The above 2 options cover all 3 card use cases: cp mag, cp manual entry and cnp manual entry and if the solution is provided by the processor the scope of PCI-DSS diminishes and the liability shifts.  In fact, many processors provide insurance polices that cover your losses should there be an incident if you use card tokenization and mag stripe encryption.

In the USA, starting in October 2015, this becomes less of an issue for cp mag stripe transactions because EMV compliance hits and 100% charge back liability shifts to the merchant.  Thankfully, the US will finally join the rest of the modern world to deploy emv chip/pin cards (for both debit and credit) and merchants that do not deploy emv chip/pin readers are 100% liable for any and all charge backs with no dispute rights should they process something as a mag stripe.  This will be a huge win for card present swipe (well actually chip pin) merchants.

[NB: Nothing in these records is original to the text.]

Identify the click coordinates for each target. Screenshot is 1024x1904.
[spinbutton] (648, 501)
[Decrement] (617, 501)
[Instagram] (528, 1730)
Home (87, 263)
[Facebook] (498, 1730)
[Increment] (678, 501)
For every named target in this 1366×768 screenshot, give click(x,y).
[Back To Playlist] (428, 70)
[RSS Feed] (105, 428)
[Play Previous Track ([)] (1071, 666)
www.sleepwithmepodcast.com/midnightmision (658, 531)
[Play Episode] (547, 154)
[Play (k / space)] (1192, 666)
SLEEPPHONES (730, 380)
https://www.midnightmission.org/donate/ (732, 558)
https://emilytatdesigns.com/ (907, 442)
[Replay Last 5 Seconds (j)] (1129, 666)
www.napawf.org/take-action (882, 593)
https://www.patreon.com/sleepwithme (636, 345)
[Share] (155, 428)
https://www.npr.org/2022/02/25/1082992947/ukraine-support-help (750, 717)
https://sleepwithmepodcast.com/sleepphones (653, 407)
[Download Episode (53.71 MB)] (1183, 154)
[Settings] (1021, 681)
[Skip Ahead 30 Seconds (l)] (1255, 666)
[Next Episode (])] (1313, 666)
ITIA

If we have learned anything from the slew of attacks over the last 2 decades it is DO NOT A- transmit card data even if it is encrypted in flight via SSL but rather make sure it is also tokenized and never use the card number and B - never store card data, ever.

[steeve]

Loren,

Noticed this hit the news about a week ago.

http://www.scmagazineuk.com/pci-dss-audit-tool-cracked-by-cybercriminals/article/349164/

So, I cannot reiterate enough...

1. Your processor/gateway should be encrypting mag stripe reads via hardware encryption only.  Most standard mag stripe readers whether they are in a point of sale device or connected to a pc, phone or tablet read in clear text and transmit in clear text.  Make sure you are using one that uses dynamic pki strong hardware encryption.
2. Your processor/gateway should be tokenization cards numbers so you don't have to store them and of course never store card data.
3. If your processor or gateway isn't doing this then you shouldn't be using them.  This includes gateways that provide forms, apis, widgets, plugins or whatever.  If they are not tokenizing the card and relying only on ssl then you should not use them.